There can be no debating that Wolves have benefited from their unique situation off the field, but on it, they’ve continually been fighting the odds.
This was 96 minutes to crystallize an entire season with all of the above neatly and predictably checked off the list as promotion moved another giant step closer.
The referee will steal the headlines for losing the plot as he ultimately shaped the narrative of the game.
Disregarding the expected heavy treatment Wolves received in the first half when greater action should have been taken, Stuart Atwell made vaguely logical decisions up until the moment Helder Costa was upended on route to goal.
Was it a deliberate trip from George Friend? Perhaps not. But it’s a foul and a straight red all the same. Nobody would have bothered disputing.
And if he gets the game’s pivotal decision correct, all that followed is avoided.
Yes, Wolves should have dealt with that injustice better and several late tackles were correctly punished with yellow in the immediate aftermath.
But the phantom card for Neves and the suggested elbow from Doherty turned theatre into pantomime and it didn’t need to be that way.

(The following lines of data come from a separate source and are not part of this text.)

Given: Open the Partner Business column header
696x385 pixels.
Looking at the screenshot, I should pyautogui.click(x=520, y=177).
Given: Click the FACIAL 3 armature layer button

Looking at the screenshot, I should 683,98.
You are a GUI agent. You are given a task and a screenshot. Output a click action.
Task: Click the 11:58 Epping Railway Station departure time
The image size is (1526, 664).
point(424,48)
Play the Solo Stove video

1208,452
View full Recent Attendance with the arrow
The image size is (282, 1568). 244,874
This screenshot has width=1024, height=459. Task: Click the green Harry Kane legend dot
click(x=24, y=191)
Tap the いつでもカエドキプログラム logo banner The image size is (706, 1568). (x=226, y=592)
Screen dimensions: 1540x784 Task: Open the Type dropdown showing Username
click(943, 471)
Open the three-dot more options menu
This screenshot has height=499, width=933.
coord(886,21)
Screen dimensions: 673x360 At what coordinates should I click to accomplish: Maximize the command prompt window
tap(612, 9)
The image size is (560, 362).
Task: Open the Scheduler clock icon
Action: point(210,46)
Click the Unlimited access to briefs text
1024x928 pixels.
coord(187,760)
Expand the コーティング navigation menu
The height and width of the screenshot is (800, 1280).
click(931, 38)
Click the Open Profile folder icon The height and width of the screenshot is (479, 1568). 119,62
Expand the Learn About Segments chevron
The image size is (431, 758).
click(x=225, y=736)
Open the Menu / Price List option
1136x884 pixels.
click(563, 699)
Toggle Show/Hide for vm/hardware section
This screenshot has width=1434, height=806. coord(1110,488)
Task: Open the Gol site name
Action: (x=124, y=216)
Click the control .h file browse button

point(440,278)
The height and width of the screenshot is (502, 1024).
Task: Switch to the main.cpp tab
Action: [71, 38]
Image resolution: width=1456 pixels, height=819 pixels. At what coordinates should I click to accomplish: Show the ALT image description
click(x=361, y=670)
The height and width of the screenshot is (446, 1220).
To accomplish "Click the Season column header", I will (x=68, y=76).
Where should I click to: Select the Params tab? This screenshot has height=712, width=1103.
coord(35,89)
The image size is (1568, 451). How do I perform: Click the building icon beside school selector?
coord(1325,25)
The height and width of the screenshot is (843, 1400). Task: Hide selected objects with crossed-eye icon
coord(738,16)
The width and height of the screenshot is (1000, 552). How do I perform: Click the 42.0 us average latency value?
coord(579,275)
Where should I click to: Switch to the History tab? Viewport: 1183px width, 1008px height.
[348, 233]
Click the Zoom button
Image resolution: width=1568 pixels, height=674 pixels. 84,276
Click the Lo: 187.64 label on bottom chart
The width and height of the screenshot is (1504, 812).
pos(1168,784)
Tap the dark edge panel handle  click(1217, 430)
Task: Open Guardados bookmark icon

The man in the middle simply did nothing to calm the situation which is exactly what any good official would have done.
Had Boro got the equaliser their meagre efforts against nine men barely warranted the sense of injustice would have been intolerable.
Mercifully, with a two goal head start and the best defender the Championship may have ever seen in Willy Boly, not even that considerable handicap could deny the league leaders.
A well worked opener, the notable feather in the cap of a set piece goal against a Tony Pulis side, and that defiant rearguard action all bore the hallmarks of champions.
Should that come to fruition, nobody can say it isn’t richly deserved.